Von SP-Frauenministerin Gabriele Heinisch-Hosek, der ÖVP und den Grünen kommt heftige Kritik. "Ich bin erschüttert und zutiefst empört über die Aussagen der FPÖ Amstetten. Die FPÖ braucht dringend Nachhilfe in Mitmenschlichkeit", sagte Heinisch-Hosek am Mittwoch. "Denn dass Frauenhäuser Ehen zerstören, diese Aussage kann nur jemand machen, der keine Ahnung hat, was diese Frauen in ihrem Leben schon durchgemacht haben."
"Nimand aus Jux und Tollerei im Frauenhaus"
Niemand würde in ein Frauenhaus "aus Jux und Tollerei" gehen, betonte die Ressortchefin.
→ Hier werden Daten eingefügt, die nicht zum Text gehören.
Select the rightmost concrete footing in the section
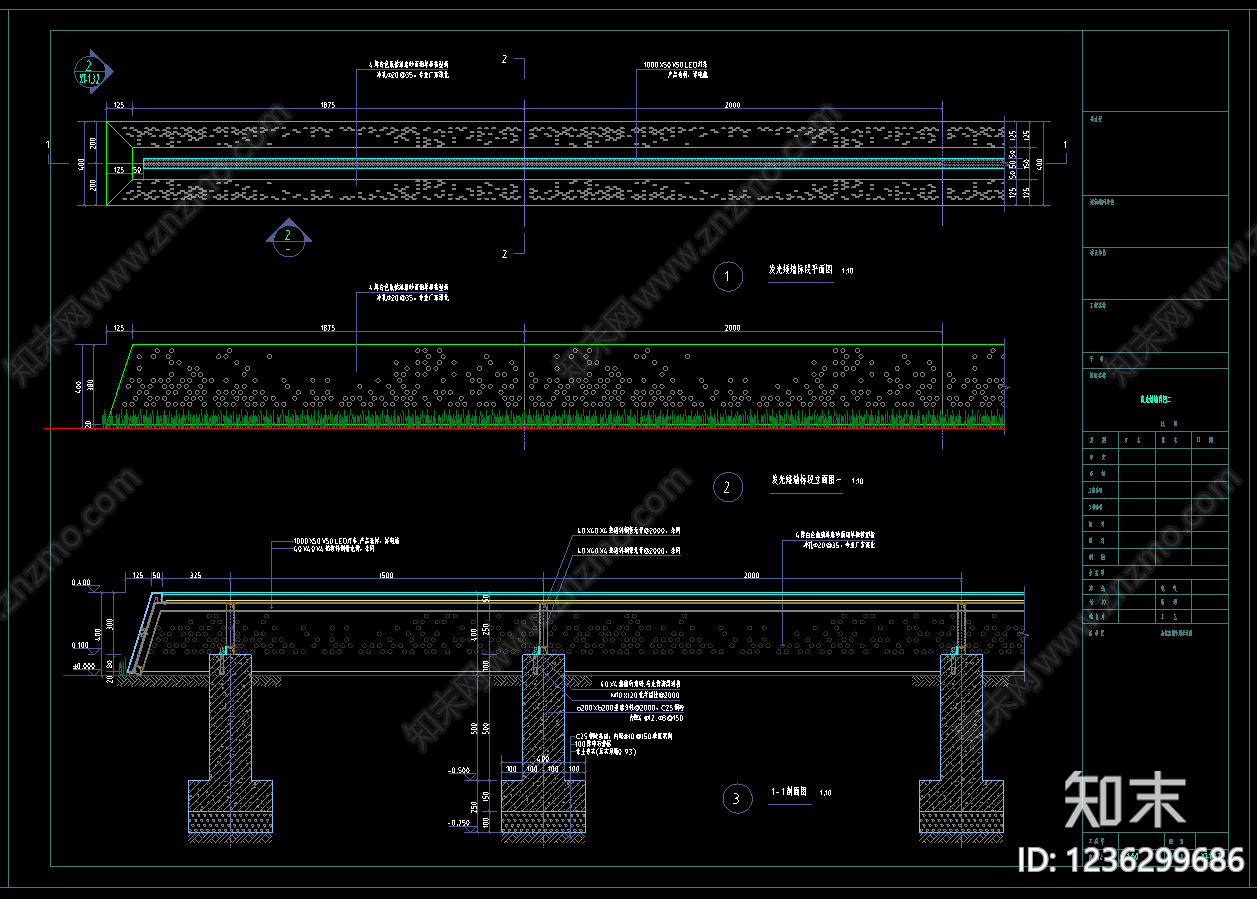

Vielmehr müssten die betroffenen Frauen vor Gewalt, vor Verletzung und Ausbeutung flüchten. "Das zu verleugnen, das ist nicht nur zynisch, das ist zutiefst verletzend und frauenverachtend." Sie erwarte sich eine Klarstellung der Bundes-FPÖ, so die Ministerin. "Denn Gewalt gegen Frauen derart zu verharmlosen, das ist schlichtweg inakzeptabel."
Die für Frauenfragen zuständigen Landesrätin Barbara Schwarz (ÖVP) sagte, auf dem Rücken "der von Gewalt bedrohten Frauen und Kinder in unserem Land" dürfe kein politisches Kleingeld gemacht werden. Frauen, die Schutz für sich und ihre Kinder suchen, würden in Niederösterreich "jede nur erdenkliche Unterstützung" erhalten.
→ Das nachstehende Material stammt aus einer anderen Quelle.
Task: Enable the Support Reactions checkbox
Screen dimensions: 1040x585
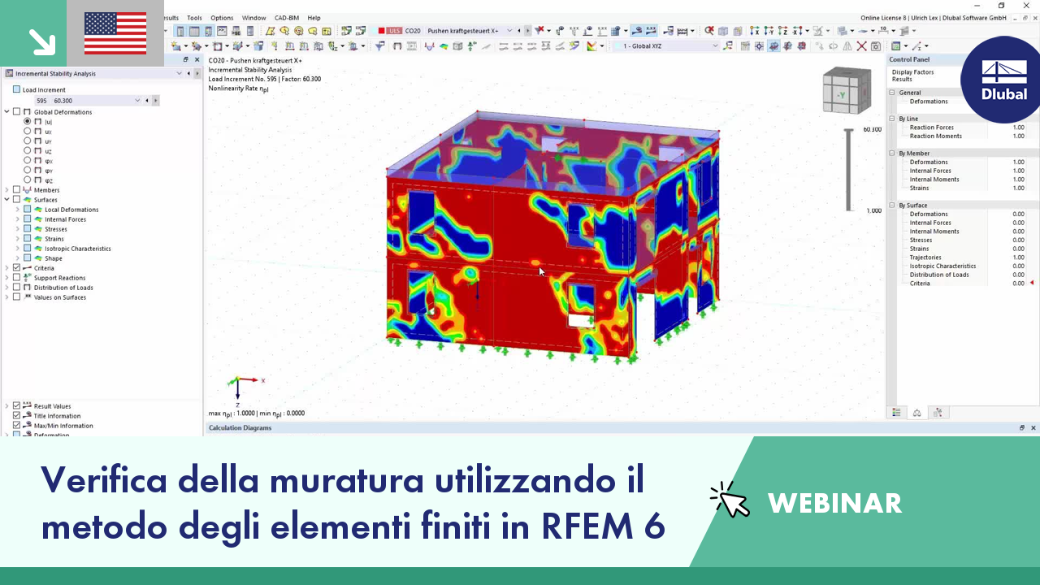Action: coord(17,277)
Für den Amstettner Grünen-Gemeinderat Thomas Huber und Landesgeschäftsführer der Grünen Niederösterreich hat Kashofer "den Bogen endgültig überspannt", sie müsse "sofort zurücktreten".
"Niemand in der FPÖ hat etwas gegen Frauenhäuser"
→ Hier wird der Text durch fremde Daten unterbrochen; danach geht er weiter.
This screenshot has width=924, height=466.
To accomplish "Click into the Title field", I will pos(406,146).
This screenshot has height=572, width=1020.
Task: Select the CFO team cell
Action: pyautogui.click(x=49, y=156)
Aus der Bundes-FPÖ hieß es am Mittwoch, die Partei lehne Frauenhäuser als Institutionen nicht ab: "Niemand in der FPÖ hat etwas gegen Frauenhäuser". In Amstetten gehe es "einzig um die Finanzierung in der Höhe von 8000 Euro, die die Freiheitlichen aus guten Gründen abgelehnt haben". Es sei nicht einzusehen, warum die Amstettner alleine diese Last tragen sollten.
Die Empörung der SPÖ über Kashofer nannte die FPÖ "lächerlich" und ein "billiges Schmierentheater auf dem Rücken der missbrauchten Frauen". Die SP-Frauenpolitikerinnen sollten doch die nötigen Fördermittel "einfach von ihrer Frauenministerin einfordern".